The Orthodox Christian community of Turkey has moved to show its support to the country’s armed forces, which launched a military campaign, “Operation Olive Branch”, against armed Kurdish groups in northwestern Syria on Jan. 20.

Although the vast majority of Turkey’s population is Muslim, the country’s geography and history hold an important place for Christianity. Some of the most important locations for Eastern Orthodox Christians lie in Turkey, including the seat of the Ecumenical Patriarch, Bartholomew I, in Istanbul.

Bartholomew I expressed his support for Turkey’s military operation in a letter to Turkish President Recep Tayyip Erdoğan, according to the news site Greek Reporter.

“We pray that you and the Turkish Armed Forces will achieve success and ‘Operation Olive Branch’ will bring peace to the area as its name promises,” the letter read.

This support was echoed further south, when a Greek Orthodox church in the southern Turkish city of Iskenderun flew a Turkish flag to convey its good wishes for the operation, said the Turkish news site Gerçek Gündem.

Representatives from the Jewish and Armenian communities of Turkey, two of the country’s other historical minority groups, also voiced their support for the campaign, as the pro-government Daily Sabah reported on Jan. 24.



  1. George D. Karcazes on

    How sad.

    The titular “World Leader of Orthodoxy” clinging to survival in an increasingly despotic, Islamist, anti-American dictatorship … where opposition politicians, teachers and journalists are being jailed every day.. feels compelled to issue a statement in support of Turkish troops mounting an offensive in Syria against Kurdsish forces who have been allied with America in a fight against ISIS and other groups chanting “death to the United States” and “Death to Israel”.

    Wouldn’t a call for a cease-fire.. or a prayer for peace and for mercy towards innocent civilians.. women and children.. caught in the cross-fire … have been more appropriate?

    Perhaps a hedge against further persecution of an already dwindling, and beleaguered Orthodox community is the most we can expect in terms of moral leadership Church leaders today. The reference of reports in a pro-government newspaper that “the Jewish and Armenian communities of Turkey.. also voiced their support for the campaign” was perhaps intended to give “cover” to the head of the Christian minority in Turkey. It only adds to our sadness.

    So Orthodox Christians and Jews and Armenians in Turkey find themselves in the same boat today.
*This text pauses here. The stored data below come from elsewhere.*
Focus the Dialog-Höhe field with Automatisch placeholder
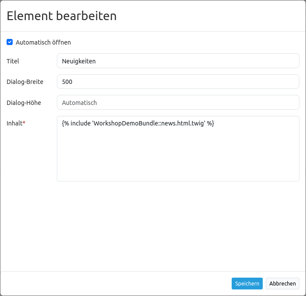Viewport: 306px width, 296px height. [x=178, y=103]
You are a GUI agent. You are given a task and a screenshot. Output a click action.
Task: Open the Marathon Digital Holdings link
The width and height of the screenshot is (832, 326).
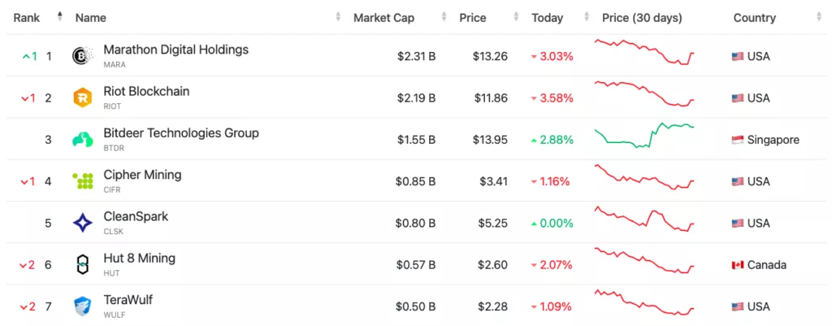pyautogui.click(x=176, y=50)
    Each one “feeding (the Kurds to) the alligators, hoping to be the last ones to be eaten.” [Paraphrasing Winston Churchill]

  2. Why is the church even getting involved
    You think this silly act will bring you favor
    Have you lost you memory or ever read history
    Islam is not your friend !!!!!!

  3. Fr. Basil Papanikolaou on

    I am an emotionally, ecclesiastically and in many respects psychologically abused by my Orthodox Church priest, who served the Church faithfully for 48 years. Why? Because I committed the “crime” of remarrying after a devastating widowhood. Applying forged, misanthropic and inhumane “canons,” my Mother Church deprived me of my sacred priesthood, while “taking care” and covering so many scandalous instances of clergy, not only deacons and priests, even bishops and other high ranking church officials.
    I have repeatedly appealed to the patriarch and his synod ro restore me to my rightful place and let me be the priest I was for 48 yeas (and still am) but my voice has fallen on deaf ears. Therefore, whatever the patriarch now says about all issues I simply consider empty rhetoric!

  4. Father Papanikolaou,
    I am deeply sorry for the loss of your wife. I am at a loss as to why you keep complaining about your situation. You knew the rules before you became a priest. What is so bad about being alone? There are millions of lonely people in this world. Why do you think you deserve “special treatment?” If you were so lonely,you could have bought yourself a dog or recommitted your life to helping those who are hurting lonely and in pain. It seems like it is all about you. Get over it!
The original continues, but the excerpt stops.